<<<<

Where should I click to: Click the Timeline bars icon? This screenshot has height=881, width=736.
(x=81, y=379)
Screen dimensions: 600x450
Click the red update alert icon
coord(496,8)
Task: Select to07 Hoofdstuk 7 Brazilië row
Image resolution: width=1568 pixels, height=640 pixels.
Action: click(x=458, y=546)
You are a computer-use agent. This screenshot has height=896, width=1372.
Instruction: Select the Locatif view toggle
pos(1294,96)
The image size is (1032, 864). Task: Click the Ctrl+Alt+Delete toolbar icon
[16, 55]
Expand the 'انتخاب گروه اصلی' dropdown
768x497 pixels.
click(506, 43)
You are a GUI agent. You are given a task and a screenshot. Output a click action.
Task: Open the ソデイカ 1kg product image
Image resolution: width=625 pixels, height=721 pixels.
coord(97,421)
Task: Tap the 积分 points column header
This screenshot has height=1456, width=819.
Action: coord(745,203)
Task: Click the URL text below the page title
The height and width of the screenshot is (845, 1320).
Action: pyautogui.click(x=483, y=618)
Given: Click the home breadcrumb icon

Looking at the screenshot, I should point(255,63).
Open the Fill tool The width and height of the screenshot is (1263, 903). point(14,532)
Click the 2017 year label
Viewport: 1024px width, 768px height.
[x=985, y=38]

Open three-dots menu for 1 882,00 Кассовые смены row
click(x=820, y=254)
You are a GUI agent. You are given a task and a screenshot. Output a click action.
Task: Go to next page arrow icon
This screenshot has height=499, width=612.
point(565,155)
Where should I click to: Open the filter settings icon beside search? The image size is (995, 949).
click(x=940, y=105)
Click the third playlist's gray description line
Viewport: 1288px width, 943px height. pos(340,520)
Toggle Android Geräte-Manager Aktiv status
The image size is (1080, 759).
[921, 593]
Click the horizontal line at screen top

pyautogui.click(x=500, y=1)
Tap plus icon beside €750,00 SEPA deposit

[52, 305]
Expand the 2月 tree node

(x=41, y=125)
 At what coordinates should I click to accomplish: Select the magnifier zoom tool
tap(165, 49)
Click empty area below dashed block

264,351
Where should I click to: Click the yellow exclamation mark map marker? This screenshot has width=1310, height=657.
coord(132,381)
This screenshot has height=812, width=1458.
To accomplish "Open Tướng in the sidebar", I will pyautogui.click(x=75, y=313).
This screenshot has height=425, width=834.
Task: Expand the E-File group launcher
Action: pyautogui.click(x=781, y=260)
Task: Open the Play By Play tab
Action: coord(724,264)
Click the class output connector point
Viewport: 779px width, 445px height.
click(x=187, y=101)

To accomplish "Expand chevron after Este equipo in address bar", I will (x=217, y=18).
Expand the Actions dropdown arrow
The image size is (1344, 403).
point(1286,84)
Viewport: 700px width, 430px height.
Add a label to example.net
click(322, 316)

>>>>

## Required action
Copy out each line of the data that holds the string "arrow".

## Result
Task: Go to next page arrow icon
Expand the Actions dropdown arrow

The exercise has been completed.